The dependence of the measured distances on the different conditions examined generally falls into two categories depending on whether both of the spin labels were located in a helical segment or one of the labels was located in a linker region. Helix-to-linker distances were found to be relatively independent of whether the sample contained lipid vesicles or membrane mimetics, with a value of ∼3 nm observed in all cases (average difference between LPPG micelle and POPC/POPS vesicle data of 0.4 nm with a standard deviation (SD) of 0.4, paired t-test, p = 0.15). In contrast, helix-to-helix distances were found to be dependent on the presence and type of membrane or membrane mimetic (average difference between LPPG micelle and POPC/POPS vesicle data, using an estimate of 8 nm for the helix 1/helix 4 distance on vesicles, of 2.5 nm with an SD of 0.4, paired t-test, p = 0.009). In general, the shortest helix-to-helix distances were observed in the presence of 40 mM LPPG, with longer distances observed in the absence of any lipid or membrane mimetic, even longer distances observed in the presence of either 40 or 450 mM SDS, and the longest distances observed in the presence of POPC/POPS vesicles. This dependence suggests that the confinement of the membrane-binding helices to the surface of small spheroidal micelles decreases the average distance between them compared with the distance sampled in the membrane-free state, but when a larger binding surface is available, such as that of a cylindrical micelle or a lipid vesicle, the helices are free to move farther away from each other. Thus, the data support a model in which the regions between the helices are relatively flexible, and the helices are neither directly associated with each other nor arranged in any specific way with respect to each other by the intervening regions.

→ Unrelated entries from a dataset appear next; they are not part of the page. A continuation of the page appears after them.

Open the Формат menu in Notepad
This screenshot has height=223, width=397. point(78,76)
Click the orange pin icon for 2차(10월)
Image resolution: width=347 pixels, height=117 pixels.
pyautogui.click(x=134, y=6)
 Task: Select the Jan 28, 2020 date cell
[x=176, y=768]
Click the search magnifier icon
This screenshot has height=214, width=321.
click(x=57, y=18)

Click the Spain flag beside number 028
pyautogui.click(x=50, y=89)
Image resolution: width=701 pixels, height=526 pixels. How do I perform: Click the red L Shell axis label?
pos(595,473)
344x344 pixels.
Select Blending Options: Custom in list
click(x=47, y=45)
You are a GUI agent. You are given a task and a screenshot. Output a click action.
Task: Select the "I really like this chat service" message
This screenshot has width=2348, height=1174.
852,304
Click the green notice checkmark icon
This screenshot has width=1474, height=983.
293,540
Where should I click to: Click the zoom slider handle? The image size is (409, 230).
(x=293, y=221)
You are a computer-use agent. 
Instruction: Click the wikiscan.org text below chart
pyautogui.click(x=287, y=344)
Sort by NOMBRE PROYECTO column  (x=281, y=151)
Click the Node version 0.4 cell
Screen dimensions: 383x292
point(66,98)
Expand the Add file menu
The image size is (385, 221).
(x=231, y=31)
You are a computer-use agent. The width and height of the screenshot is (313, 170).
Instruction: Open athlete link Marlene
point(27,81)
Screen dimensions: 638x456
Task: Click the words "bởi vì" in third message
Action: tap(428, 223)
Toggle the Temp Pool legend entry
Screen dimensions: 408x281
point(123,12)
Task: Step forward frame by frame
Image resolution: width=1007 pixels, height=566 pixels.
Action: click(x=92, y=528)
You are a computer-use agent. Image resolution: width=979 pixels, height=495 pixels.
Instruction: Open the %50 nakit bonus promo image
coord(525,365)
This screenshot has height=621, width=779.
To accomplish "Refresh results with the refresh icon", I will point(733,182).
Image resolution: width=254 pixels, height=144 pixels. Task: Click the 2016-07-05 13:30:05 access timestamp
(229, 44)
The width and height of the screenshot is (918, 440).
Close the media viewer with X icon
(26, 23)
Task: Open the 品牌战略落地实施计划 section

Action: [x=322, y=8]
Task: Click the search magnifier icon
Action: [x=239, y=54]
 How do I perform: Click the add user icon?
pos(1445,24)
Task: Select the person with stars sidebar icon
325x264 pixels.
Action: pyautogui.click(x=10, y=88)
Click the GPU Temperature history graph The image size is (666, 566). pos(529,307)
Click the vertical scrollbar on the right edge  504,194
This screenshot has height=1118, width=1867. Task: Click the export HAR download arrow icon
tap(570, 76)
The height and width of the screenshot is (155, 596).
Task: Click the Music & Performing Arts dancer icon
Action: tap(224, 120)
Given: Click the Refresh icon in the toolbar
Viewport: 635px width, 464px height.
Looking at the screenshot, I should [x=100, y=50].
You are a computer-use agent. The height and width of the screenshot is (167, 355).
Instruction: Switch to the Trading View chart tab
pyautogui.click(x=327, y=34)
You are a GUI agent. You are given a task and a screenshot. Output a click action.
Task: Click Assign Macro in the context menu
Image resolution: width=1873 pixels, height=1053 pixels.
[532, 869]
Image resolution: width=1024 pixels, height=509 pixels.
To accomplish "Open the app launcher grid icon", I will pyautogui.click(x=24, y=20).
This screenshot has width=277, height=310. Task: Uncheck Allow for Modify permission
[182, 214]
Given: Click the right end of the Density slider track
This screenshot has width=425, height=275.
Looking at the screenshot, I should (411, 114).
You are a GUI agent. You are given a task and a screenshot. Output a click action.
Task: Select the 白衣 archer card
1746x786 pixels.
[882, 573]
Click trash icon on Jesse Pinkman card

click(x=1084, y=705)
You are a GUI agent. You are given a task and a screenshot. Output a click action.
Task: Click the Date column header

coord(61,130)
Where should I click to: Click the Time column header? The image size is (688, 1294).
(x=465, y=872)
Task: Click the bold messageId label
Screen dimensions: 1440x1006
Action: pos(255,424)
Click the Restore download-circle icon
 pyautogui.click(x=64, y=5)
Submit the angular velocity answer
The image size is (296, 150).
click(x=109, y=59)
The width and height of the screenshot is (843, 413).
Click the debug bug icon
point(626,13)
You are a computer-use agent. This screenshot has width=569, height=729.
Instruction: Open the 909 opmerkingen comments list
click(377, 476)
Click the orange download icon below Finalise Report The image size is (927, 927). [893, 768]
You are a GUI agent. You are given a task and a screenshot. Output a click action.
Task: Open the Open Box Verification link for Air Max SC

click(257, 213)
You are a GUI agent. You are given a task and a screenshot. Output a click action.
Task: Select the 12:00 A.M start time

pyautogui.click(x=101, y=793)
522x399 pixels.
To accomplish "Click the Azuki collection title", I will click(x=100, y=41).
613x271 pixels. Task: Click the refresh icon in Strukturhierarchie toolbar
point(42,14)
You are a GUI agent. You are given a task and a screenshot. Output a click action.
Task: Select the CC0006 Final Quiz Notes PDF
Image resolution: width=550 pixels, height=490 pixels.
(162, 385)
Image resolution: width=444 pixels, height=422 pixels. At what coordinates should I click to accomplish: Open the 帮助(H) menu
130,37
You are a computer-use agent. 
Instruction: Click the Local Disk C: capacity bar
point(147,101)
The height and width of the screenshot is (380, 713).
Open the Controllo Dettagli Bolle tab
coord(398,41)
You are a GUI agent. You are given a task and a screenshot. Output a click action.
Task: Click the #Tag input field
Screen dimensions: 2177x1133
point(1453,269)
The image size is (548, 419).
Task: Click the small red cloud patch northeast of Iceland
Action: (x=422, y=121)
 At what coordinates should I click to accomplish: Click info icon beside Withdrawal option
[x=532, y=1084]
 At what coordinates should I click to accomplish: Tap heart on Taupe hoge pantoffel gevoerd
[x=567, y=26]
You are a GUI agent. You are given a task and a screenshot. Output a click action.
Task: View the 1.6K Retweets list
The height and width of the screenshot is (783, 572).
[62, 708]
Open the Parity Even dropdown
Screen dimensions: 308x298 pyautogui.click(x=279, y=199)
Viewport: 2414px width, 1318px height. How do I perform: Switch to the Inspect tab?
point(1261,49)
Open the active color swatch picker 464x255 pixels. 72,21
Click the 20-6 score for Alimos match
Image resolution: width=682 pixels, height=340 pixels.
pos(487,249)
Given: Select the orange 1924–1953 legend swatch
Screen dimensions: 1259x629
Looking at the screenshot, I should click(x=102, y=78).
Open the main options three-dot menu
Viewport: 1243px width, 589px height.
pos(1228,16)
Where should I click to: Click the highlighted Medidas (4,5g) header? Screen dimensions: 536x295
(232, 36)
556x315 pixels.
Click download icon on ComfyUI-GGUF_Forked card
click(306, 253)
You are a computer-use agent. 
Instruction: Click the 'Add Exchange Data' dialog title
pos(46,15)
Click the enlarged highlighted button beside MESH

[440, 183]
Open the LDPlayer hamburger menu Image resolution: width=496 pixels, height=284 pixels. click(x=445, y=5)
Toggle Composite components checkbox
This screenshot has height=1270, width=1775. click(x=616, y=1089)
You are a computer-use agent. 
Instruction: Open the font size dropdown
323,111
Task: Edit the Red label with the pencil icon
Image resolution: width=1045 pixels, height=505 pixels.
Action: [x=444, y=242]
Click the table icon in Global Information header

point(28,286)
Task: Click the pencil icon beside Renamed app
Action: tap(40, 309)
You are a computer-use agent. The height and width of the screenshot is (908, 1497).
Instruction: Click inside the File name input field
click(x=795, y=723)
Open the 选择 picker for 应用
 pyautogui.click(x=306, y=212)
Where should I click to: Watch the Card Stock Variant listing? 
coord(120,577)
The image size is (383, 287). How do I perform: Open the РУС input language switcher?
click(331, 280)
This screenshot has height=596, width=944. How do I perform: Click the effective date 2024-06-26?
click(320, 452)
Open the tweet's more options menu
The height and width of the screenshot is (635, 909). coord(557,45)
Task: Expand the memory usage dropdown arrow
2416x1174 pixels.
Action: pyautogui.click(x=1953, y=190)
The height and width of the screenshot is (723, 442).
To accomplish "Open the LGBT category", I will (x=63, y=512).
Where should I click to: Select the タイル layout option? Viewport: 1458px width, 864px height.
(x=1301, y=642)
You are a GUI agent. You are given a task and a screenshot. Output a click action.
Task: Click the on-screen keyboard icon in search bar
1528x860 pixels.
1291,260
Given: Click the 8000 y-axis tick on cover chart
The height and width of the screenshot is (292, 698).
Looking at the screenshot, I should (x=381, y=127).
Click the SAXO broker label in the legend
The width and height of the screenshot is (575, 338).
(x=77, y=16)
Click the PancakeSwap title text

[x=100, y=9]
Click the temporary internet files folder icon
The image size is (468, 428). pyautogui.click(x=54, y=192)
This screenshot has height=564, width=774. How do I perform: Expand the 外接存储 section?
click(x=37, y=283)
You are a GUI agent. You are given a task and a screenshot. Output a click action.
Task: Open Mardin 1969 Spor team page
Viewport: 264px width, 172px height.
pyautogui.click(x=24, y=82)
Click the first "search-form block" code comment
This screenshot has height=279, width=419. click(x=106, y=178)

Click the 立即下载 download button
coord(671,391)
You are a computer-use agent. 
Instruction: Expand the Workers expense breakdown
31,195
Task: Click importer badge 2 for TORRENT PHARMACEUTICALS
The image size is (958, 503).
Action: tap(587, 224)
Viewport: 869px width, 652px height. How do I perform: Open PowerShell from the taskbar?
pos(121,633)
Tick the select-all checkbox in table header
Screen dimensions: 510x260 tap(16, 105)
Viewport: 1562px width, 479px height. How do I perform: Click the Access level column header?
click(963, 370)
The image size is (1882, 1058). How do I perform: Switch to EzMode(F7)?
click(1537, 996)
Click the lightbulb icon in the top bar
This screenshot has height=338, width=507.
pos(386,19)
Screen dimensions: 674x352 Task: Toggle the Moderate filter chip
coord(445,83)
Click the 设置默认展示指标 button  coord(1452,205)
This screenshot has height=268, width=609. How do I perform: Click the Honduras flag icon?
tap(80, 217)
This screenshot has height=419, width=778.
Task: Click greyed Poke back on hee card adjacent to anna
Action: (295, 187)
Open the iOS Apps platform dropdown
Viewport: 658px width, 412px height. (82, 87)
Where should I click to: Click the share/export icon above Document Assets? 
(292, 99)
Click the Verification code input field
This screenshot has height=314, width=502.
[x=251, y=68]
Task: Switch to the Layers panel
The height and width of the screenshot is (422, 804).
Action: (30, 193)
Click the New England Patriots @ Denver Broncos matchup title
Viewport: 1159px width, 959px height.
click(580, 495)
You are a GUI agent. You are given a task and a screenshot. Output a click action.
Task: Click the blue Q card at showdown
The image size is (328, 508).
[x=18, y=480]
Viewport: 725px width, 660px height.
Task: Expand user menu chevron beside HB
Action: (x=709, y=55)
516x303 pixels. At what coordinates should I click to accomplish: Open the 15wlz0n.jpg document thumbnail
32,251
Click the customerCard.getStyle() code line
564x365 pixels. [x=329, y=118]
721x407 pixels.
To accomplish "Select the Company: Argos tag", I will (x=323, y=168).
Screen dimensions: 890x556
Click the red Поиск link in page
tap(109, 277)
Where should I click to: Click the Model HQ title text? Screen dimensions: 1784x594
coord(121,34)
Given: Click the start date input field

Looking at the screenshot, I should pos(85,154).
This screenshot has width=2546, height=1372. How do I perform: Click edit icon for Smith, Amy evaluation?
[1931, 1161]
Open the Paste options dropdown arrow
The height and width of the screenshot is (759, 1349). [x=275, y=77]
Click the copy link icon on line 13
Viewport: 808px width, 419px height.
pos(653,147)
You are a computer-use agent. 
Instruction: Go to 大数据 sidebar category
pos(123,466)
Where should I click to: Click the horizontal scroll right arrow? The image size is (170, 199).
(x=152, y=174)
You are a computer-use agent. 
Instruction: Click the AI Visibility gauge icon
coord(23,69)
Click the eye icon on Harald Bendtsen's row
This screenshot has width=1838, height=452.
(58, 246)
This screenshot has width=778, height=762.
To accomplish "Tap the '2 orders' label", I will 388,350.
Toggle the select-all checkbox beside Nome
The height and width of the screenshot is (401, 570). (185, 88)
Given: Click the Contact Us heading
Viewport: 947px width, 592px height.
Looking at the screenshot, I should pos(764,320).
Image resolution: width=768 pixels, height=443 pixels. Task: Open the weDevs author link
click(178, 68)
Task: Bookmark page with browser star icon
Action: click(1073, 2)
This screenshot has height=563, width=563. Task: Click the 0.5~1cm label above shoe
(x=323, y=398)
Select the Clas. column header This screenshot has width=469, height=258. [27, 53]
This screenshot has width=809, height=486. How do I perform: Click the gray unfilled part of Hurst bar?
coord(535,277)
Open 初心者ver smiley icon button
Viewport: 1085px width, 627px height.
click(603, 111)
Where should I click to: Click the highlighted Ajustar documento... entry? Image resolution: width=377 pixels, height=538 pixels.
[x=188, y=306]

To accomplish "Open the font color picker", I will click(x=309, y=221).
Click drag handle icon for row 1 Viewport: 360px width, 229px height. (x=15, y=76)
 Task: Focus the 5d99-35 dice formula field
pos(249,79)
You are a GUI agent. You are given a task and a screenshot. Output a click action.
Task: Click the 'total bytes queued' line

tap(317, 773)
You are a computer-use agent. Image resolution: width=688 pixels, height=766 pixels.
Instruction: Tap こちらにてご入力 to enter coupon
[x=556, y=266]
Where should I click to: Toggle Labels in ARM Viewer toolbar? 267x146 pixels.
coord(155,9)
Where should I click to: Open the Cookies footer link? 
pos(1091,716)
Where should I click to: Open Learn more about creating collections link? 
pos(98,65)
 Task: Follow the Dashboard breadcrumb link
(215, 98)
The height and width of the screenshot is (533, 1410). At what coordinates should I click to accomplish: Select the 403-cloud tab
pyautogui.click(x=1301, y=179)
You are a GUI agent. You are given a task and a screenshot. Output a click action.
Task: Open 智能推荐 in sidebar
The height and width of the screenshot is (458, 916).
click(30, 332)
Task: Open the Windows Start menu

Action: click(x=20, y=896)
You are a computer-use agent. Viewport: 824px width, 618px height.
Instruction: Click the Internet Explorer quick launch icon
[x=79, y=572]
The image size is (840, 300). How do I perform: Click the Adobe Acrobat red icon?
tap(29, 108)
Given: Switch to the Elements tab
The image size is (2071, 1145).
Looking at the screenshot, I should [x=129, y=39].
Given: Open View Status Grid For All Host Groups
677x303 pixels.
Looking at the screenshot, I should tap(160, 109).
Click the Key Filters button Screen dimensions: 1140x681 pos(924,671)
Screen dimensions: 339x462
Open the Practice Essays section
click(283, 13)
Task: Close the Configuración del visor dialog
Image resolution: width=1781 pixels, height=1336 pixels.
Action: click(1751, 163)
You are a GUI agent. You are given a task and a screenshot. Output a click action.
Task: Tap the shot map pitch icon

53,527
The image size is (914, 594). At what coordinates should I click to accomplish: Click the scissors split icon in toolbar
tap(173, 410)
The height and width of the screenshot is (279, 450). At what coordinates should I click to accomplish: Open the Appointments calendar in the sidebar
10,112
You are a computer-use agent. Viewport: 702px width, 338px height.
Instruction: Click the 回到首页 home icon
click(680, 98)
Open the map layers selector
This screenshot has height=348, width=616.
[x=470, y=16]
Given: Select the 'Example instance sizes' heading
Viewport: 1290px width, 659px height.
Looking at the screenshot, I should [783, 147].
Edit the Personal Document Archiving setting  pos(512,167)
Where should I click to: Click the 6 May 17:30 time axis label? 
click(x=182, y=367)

Under our conditions, it is expected that 40 mM SDS solutions will form spheroidal micelles with a diameter of ∼3.5 nm (70), whereas 450 mM SDS solutions will form cylindrical or rod-like micelles with a considerably larger size and surface area (27). Therefore, it was unexpected that the distance distributions measured in 40 mM SDS were nearly identical to those measured in 450 mM SDS, and were associated with significantly larger interhelix distances (as well as somewhat broader distributions) than those observed in 40 mM LPPG (which forms spheroidal micelles with a diameter of ∼4 nm (71)). This observation suggests that protein molecules at both SDS concentrations are bound to rod-like micelles. We previously found that the membrane-binding protein α-synuclein is able to influence the topology of SDS micelles and cause the formation of rod-like micelles at SDS concentrations where spheroidal micelles are expected in the absence of protein (27). Although we postulated that this activity of synuclein may reflect a physiologically relevant capacity to remodel membranes, our current data suggest that the tau MBD may also possess the ability to remodel detergent micelle topology. Synuclein has been reported to bridge individual detergent micelles under certain conditions (72), and it may be that binding of individual tau MBD helices to different spheroidal micelles can also cluster them together and thereby promote their fusion into cylindrical micelles. Whether such a capacity is in any way related to tau function or pathology remains to be investigated.

Discussion

Tau-membrane interactions can enhance tau aggregation in vitro (12,13,15), consistent with a possible role for membranes in inducing tau aggregation in vivo (21,22). Tau can be localized to membranes indirectly via protein-protein interactions with membrane-associated proteins (16–18), but the MBD of tau also binds directly to membrane surfaces (19,20,50,57). It is possible that protein-protein interactions that localize tau at the membrane also promote direct membrane binding by the MBD, which can then lead to tau aggregation. Despite growing interest in tau-membrane interactions, relatively little is known about the structural changes in tau that accompany membrane binding. An analysis based on x-ray and neutron scattering measurements indicated that tau becomes more compact upon membrane binding before membrane-induced aggregation (15). Detailed NMR studies of MBD fragments associated with detergent or lysophospholipid micelles have shown that upon binding to phospholipids or detergents, regions within each of the repeats of the MBD adopt a highly helical structure (50,57). Interestingly, these same regions exhibit a much weaker propensity for helical structure even in the free state of the protein (56,57). Studies of individual tau repeats have shown that helical structure can also be induced in similar regions by fluorinated alcohols, and that the formation of helical structure promotes tau aggregation (73–76). CD data show that the MBD also accrues helical structure upon binding to lipid vesicles (50,57), but no detailed structural information is available for the vesicle-bound form of the protein. In this study, we set out to determine whether regions that become helical when the tau MBD binds to micelles are also helical in the membrane-bound of the protein, and to assess the relative arrangements of any such helices on micelle and vesicle surfaces.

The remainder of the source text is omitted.